▸ **TASK**:
Rewrite the stretch from the line containing "Pick the tree icon for پارک بنفشه" through the end of the records, substituting "tree symbol" for "tree icon" and leaving everything else unchanged.

# START OF DATASET ENTRIES

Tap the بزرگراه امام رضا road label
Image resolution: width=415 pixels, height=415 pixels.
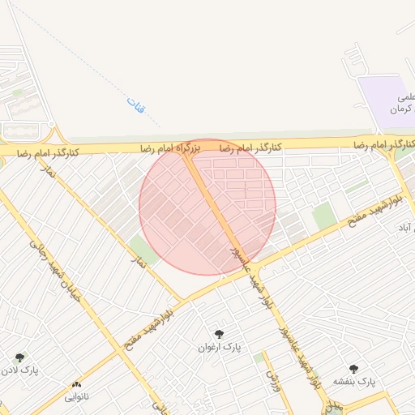tap(169, 148)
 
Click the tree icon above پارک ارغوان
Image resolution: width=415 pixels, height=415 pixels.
tap(218, 333)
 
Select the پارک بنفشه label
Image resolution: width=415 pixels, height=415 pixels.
tap(354, 381)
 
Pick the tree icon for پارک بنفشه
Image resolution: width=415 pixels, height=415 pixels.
tap(353, 368)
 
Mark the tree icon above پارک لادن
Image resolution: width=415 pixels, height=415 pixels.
tap(19, 357)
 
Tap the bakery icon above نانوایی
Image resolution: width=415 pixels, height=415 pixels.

# END OF DATASET ENTRIES

▸ **WRITTEN RESPONSE**:
Pick the tree symbol for پارک بنفشه
Image resolution: width=415 pixels, height=415 pixels.
tap(353, 368)
 
Mark the tree symbol above پارک لادن
Image resolution: width=415 pixels, height=415 pixels.
tap(19, 357)
 
Tap the bakery icon above نانوایی
Image resolution: width=415 pixels, height=415 pixels.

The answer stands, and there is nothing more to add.